B. Consultant represents that Consultant is able and willing to provide such services to
the City.
C. In undertaking the performance of this Agreement, Consultant represents that it is
knowledgeable in its field and that any services performed by Consultant under this
Agreement will be performed in compliance with such standards as may reasonably
by expected from a professional consulting fine in the field.
NOW THEREFORE, in consideration of the mutual and respective promises, and subject to the
terms and conditions hereinafter set forth, the parties agree as follows:
1. SCOPE OF SERVICES
Consultant shall perform those services as set forth in Exhibit A to this Agreement.
2. COMPENSATION
a. City agrees to pay, and Consultant agrees to accept as total payment for its
services, the rates and charges identified in Exhibit A. The total sum to be expended under this
Agreement shall not exceed 90,000 during the term of this Agreement.

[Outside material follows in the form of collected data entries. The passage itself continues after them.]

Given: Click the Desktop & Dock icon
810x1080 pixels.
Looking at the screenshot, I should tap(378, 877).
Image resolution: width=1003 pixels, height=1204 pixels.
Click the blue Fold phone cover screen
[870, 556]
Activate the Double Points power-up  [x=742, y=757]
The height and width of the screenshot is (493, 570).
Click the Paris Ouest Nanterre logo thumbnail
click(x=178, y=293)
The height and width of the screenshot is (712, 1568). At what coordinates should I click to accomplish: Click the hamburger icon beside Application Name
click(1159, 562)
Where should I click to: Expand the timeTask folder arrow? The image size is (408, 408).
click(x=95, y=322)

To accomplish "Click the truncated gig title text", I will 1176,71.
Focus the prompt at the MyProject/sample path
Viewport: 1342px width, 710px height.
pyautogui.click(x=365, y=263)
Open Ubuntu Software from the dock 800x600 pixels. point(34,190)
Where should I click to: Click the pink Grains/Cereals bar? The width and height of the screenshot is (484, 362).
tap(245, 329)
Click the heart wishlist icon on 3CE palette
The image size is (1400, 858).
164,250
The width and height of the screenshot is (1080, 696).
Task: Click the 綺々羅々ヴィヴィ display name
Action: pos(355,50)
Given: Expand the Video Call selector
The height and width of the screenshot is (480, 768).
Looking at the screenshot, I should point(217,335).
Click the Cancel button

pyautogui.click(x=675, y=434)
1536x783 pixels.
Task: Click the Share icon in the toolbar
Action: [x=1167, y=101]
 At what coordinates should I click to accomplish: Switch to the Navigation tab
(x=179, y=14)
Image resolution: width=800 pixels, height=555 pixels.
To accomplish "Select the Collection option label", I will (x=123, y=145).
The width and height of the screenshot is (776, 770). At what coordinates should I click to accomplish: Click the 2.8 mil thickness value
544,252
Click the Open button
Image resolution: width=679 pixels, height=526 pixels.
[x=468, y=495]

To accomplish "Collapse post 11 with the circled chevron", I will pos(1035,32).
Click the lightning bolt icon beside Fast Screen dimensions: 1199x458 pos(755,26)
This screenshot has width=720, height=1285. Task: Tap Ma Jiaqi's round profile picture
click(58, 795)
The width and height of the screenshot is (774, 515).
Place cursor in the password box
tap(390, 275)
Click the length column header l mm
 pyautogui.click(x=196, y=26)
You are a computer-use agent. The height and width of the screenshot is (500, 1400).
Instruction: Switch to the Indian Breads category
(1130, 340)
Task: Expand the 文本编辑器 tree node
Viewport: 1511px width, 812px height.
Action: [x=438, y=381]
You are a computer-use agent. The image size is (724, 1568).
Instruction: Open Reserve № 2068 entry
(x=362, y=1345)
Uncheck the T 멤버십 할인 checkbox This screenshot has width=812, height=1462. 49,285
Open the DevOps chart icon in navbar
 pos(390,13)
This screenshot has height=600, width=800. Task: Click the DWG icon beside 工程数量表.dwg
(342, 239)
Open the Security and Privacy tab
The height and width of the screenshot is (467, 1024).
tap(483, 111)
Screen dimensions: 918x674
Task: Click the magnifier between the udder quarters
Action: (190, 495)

b. Payment by City shall be made within thirty (30) days following receipt of proper
invoice evidencing work performed, subject to City accounting procedures. Payment need not
be made for work that fails to meet the standards of performance set forth in the Recitals that
may reasonably be expected by City.
3. TERM
This Agreement shall commence on the date first written above and terminate on
November 30, 2004, or when total funds appropriated under said Agreement have been
expended, whichever comes first. However, the term of this Agreement may be extended upon a
writing executed by the Executive Director of the Finance Agency and the City Attorney only if
the total expenditures have not exceeded total appropriations as approved by the City Council.
4. INDEPENDENT CONTRACTOR
Consultant shall, during the entire term of this Agreement, be construed to be an
independent contractor and not an employee of the City. This Agreement is not intended nor
shall it be construed to create an employer -employee relationship, a joint venture relationship, or
to allow the City to exercise discretion or control over the professional manner in which
Consultant performs the services which are the subject matter of this Agreement; however, the
services to be provided by Consultant shall be provided in a manner consistent with all
applicable standards and regulations governing such services. Consultant shall pay all salaries
and wages, employer's social security taxes, unemployment insurance and similar taxes relating
to employees and shall be responsible for all applicable withholding taxes.
5. INSURANCE
Prior to undertaking performance of work under this Agreement, Consultant shall
maintain and shall require its subcontractors, if any, to obtain and maintain insurance as
described below:
a. Commercial General Liability Insurance. Consultant shall maintain commercial
general liability insurance naming the City, its officers, agents, volunteers, and employees as
additional insured(s) and shall include, but not be limited to protection against claims arising
from bodily and personal injury, including death resulting therefrom and damage to property,
resulting from any act or occurrence arising out of Consultant's operations in the performance of
this Agreement, including, without limitation, acts involving vehicles. The amounts of insurance
shall be not less than the following: single limit coverage applying to bodily and personal injury,
including death resulting therefrom, and property damage, in the total amount of $1,000,000 per
occurrence. Consultant shall supply City with a fully executed additional insured endorsement in
substantially the form attached hereto as Exhibit B upon execution of this Agreement and shall
be approved in form by the City Attorney.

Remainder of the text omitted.